Figura: Gli attacchi web hanno raggiunto un picco nel giugno 2021, con 113,8 milioni di attacchi al giorno. Fonte: Internet Security Report, Akamai.

Come ha scritto Lebin Cheng in un articolo di dicembre 2020, API Data Breaches in 2020, in cui commentava un’ampia lista di data breach avvenuti lo scorso anno sfruttando principalmente le vulnerabilità delle API, né i gateway di gestione degli accessi, né i firewall, sono stati in grado di prevenire gli incidenti. Tutti gli usi illeciti di API (come richieste API malevole) sono stati considerati dagli strumenti di sicurezza come assolutamente “validi”. Di qui la necessità di intervenire rapidamente nel proteggere questo codice, altrimenti, come previsto da Gartner, “by 2022, API abuses will move from an infrequent to the most-frequent attack vector, resulting in data breaches for enterprise web applications”.

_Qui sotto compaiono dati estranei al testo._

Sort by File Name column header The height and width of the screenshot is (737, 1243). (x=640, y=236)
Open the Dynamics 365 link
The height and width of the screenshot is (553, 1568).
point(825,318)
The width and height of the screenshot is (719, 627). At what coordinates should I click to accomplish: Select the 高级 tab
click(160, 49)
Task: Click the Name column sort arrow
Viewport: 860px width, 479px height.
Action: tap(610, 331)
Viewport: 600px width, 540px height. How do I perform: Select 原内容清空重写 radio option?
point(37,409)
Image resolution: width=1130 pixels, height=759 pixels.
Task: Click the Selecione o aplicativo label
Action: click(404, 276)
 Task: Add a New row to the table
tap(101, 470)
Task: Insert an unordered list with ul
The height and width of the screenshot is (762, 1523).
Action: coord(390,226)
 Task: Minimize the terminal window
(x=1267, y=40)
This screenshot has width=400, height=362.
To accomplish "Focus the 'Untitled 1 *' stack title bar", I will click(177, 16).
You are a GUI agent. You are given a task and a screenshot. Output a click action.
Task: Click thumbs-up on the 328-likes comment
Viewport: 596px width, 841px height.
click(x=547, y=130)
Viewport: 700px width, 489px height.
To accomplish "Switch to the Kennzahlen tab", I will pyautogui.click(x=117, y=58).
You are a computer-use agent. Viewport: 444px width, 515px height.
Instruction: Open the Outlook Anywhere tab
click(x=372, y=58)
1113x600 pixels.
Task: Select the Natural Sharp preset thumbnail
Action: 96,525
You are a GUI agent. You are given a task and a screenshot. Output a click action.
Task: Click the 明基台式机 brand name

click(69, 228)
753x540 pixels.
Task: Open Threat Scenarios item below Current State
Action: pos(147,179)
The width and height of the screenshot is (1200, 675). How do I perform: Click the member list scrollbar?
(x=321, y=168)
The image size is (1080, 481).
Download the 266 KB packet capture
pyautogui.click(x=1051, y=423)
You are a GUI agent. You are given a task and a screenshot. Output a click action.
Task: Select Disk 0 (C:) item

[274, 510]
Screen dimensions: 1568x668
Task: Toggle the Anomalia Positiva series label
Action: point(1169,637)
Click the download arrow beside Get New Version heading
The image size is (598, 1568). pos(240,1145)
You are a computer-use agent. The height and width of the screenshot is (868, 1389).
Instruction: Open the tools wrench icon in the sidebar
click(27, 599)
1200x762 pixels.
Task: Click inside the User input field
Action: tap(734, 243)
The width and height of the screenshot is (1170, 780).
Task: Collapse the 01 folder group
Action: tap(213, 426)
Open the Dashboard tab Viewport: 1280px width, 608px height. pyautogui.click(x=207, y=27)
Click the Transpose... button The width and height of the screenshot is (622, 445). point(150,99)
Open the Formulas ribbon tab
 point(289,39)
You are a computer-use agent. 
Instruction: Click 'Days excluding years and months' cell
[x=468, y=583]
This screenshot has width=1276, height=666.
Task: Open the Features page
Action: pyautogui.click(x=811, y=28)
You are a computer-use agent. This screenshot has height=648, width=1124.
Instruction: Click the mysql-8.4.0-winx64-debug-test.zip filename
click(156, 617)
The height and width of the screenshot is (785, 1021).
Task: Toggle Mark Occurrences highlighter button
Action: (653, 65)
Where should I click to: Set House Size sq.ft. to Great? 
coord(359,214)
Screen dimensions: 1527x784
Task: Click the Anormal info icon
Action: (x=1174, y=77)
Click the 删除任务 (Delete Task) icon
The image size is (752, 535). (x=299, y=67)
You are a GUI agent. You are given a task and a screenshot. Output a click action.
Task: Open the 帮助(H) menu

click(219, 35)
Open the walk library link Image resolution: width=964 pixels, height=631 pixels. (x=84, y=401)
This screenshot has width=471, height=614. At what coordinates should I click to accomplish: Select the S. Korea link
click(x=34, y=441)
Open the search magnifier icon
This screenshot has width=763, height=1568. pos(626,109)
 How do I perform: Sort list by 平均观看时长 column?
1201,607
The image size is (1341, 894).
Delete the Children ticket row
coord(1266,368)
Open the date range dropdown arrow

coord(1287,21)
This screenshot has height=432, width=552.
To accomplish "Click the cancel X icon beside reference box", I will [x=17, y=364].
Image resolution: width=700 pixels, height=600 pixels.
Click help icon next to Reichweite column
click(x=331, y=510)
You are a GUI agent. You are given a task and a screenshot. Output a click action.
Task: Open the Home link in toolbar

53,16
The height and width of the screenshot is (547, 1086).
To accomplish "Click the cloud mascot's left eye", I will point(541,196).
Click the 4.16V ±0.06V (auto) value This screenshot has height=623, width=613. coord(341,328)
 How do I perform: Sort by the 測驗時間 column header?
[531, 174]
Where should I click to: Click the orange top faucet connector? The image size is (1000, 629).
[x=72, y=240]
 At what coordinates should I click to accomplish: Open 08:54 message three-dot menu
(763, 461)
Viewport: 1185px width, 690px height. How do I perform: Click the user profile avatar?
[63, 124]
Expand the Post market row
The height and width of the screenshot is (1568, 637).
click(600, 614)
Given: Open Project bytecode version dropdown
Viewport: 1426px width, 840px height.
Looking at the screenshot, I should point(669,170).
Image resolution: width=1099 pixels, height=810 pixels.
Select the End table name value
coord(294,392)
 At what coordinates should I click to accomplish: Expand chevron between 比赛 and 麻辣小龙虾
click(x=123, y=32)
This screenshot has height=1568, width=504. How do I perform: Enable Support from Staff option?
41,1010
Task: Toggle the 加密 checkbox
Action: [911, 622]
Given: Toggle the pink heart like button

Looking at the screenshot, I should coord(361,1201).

Gli attacchi alla supply chain sfruttano API vulnerabili

Secondo un recente report di Microsoft, quest’anno, a partire da marzo, il gruppo di hacker noto come Nobelium avrebbe preso di mira 140 tra cloud service provider e società tecnologiche, riuscendo a colpirne 14. Nobelium, conosciuto anche come APT29 o Cozy Bear, è stato indicato come la cyber arma del servizio di spionaggio russo SVR. Secondo quanto riferisce Microsoft, questi tentativi sono da ricondurre alla volontà della Russia di ottenere un accesso sistematico e infiltrare meccanismi di sorveglianza sfruttando le debolezze della catena di fornitura ICT. Tra le tecniche utilizzate da Nobelium ci sarebbe anche la compromissione di API non protette.

E in effetti, come ha dichiarato la Cybersecurity and Infrastructure Security Agency (CISA), nel caso dell’attacco alla piattaforma Orion di SolarWinds (uno dei più gravi hack del 2020, che tramite la supply chain IT ha preso di mira moltissime organizzazioni pubbliche e private in tutto il mondo): “La SolarWinds Orion API è vulnerabile a un “authentication bypass” che può permettere a un attaccante remoto di eseguire comandi API”. Oggi, in base alla nuova direttiva BOD 22-01 voluta dall’amministrazione Biden, le agenzie federali USA sono chiamate a risolvere centinaia di problemi di sicurezza del proprio software. La CISA ha rilasciato a questo scopo una lunga lista di vulnerabilità note.

In conclusione, l’API security deve essere oggi considerata una componente chiave di un programma moderno di web application security: si tratta di un tema che rivestirà sempre maggiore importanza nei prossimi anni.